[start]
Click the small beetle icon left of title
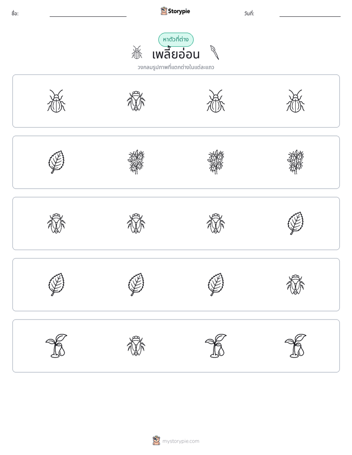Screen dimensions: 352x455 pyautogui.click(x=137, y=52)
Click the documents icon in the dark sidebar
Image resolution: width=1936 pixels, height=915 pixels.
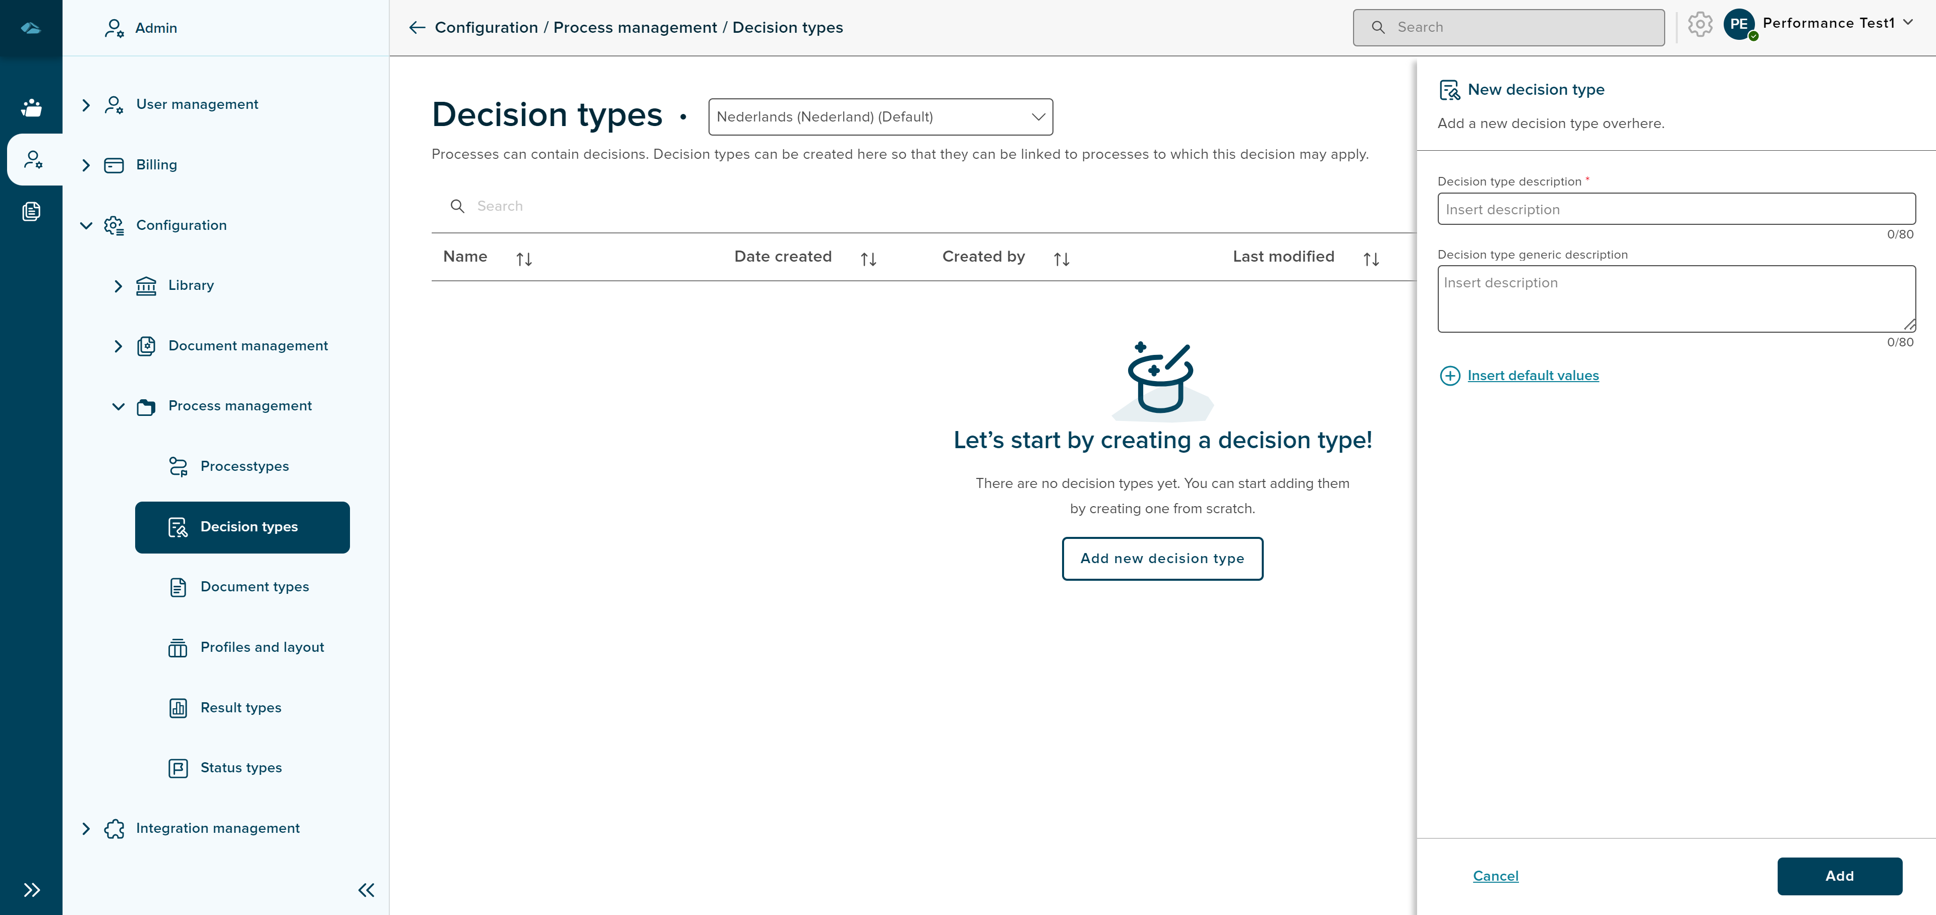[x=32, y=211]
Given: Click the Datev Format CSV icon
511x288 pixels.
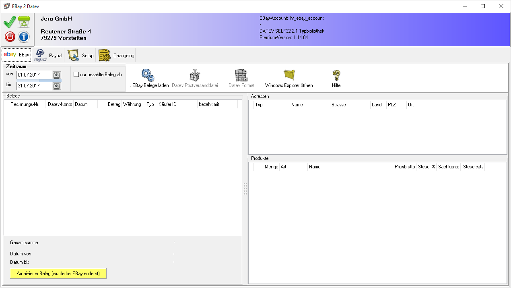Looking at the screenshot, I should [241, 75].
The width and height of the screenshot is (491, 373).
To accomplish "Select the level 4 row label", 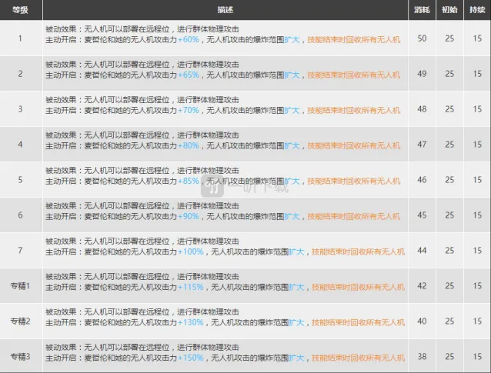I will 21,145.
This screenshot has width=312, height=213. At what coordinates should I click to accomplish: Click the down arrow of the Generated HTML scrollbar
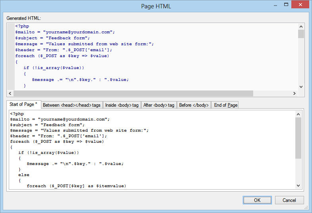pyautogui.click(x=301, y=86)
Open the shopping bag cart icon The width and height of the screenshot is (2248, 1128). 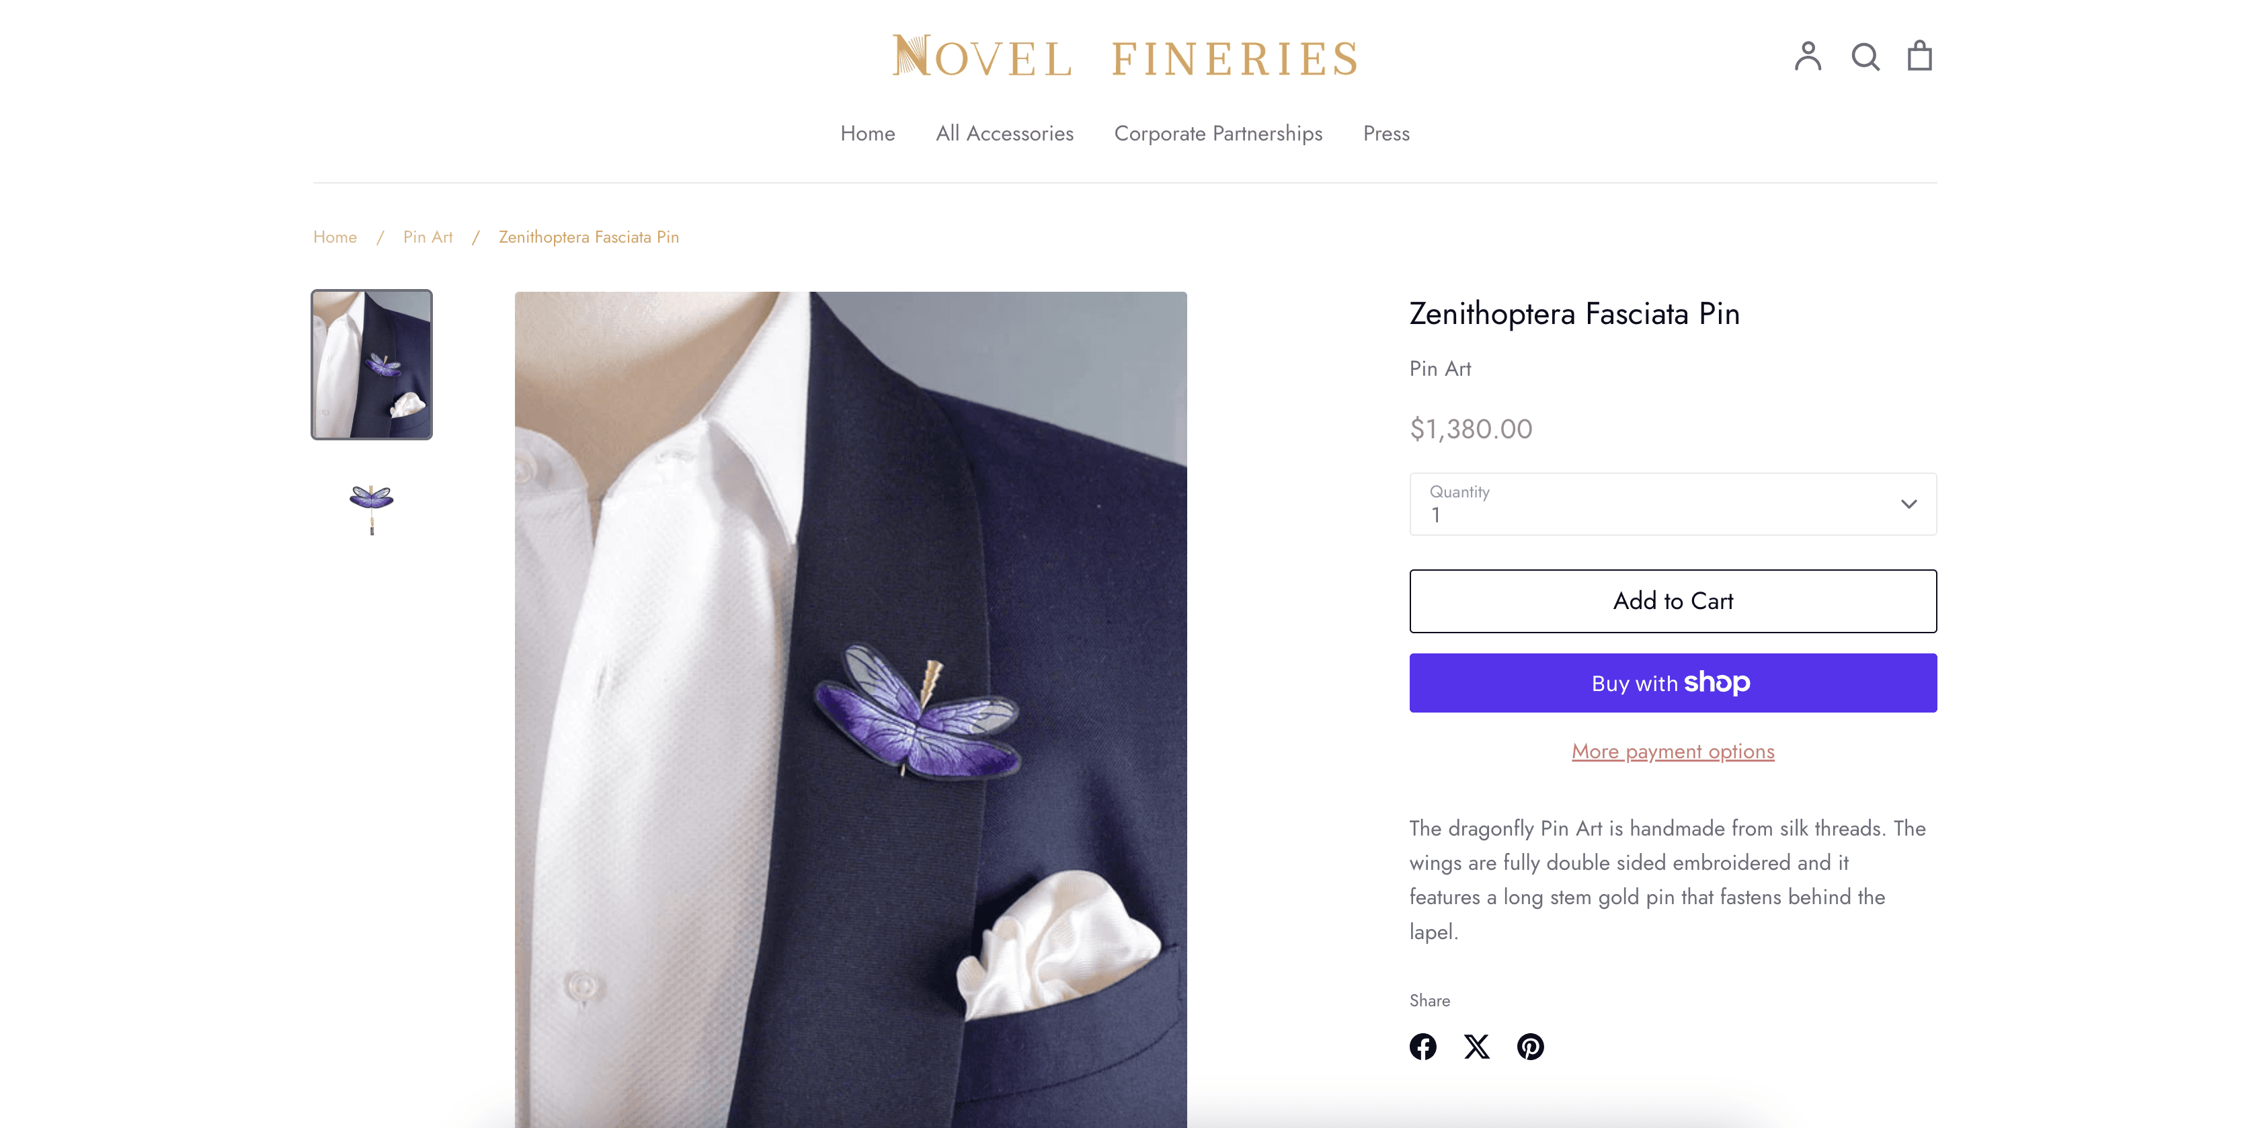tap(1920, 56)
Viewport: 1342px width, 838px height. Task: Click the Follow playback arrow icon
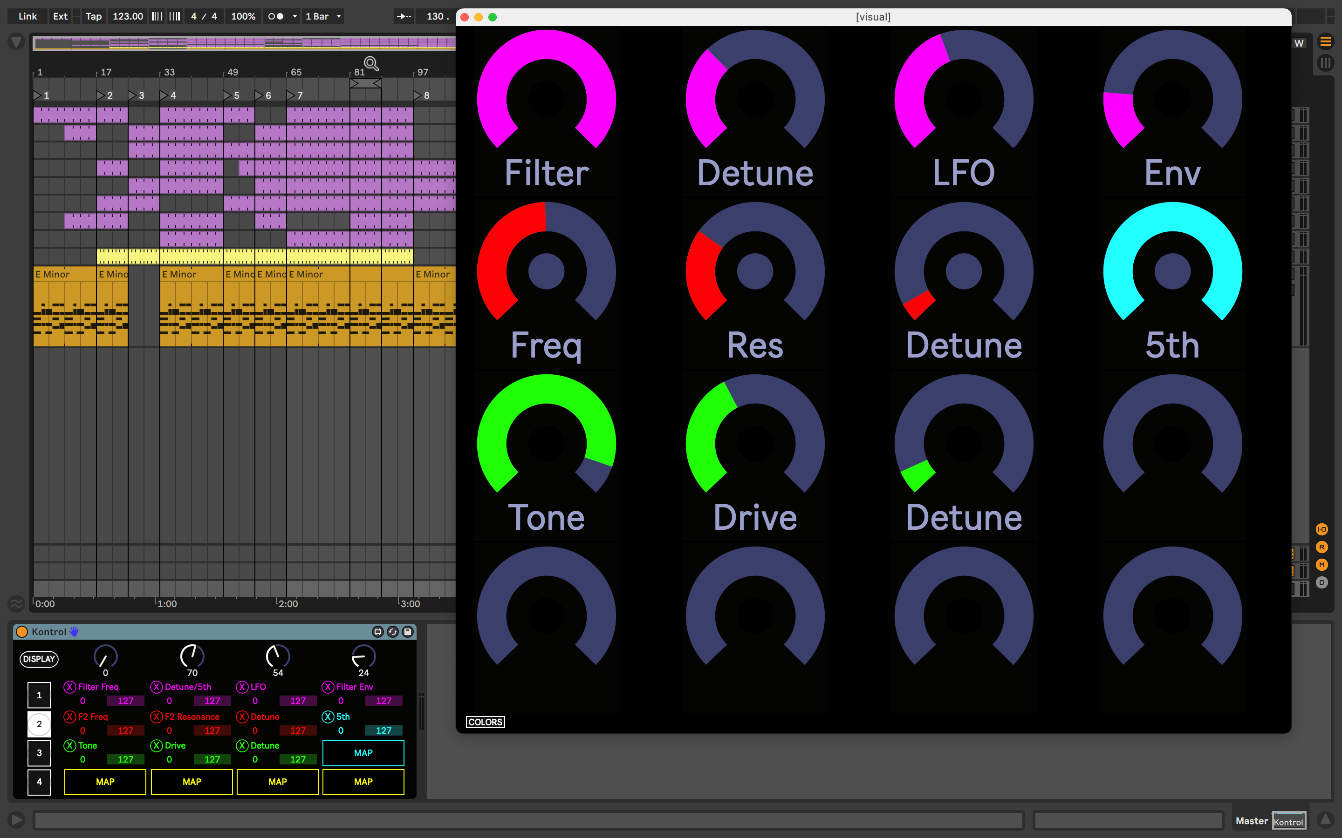403,16
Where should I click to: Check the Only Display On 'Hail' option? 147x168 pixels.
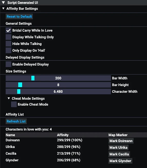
[end]
Copy out each line in the items above that contains the word "pixels". Letter case matters.

Image resolution: width=1936 pixels, height=915 pixels.
511x288 pixels.
Where should I click to: Check the Only Display On 'Hail' option? 147x168 pixels.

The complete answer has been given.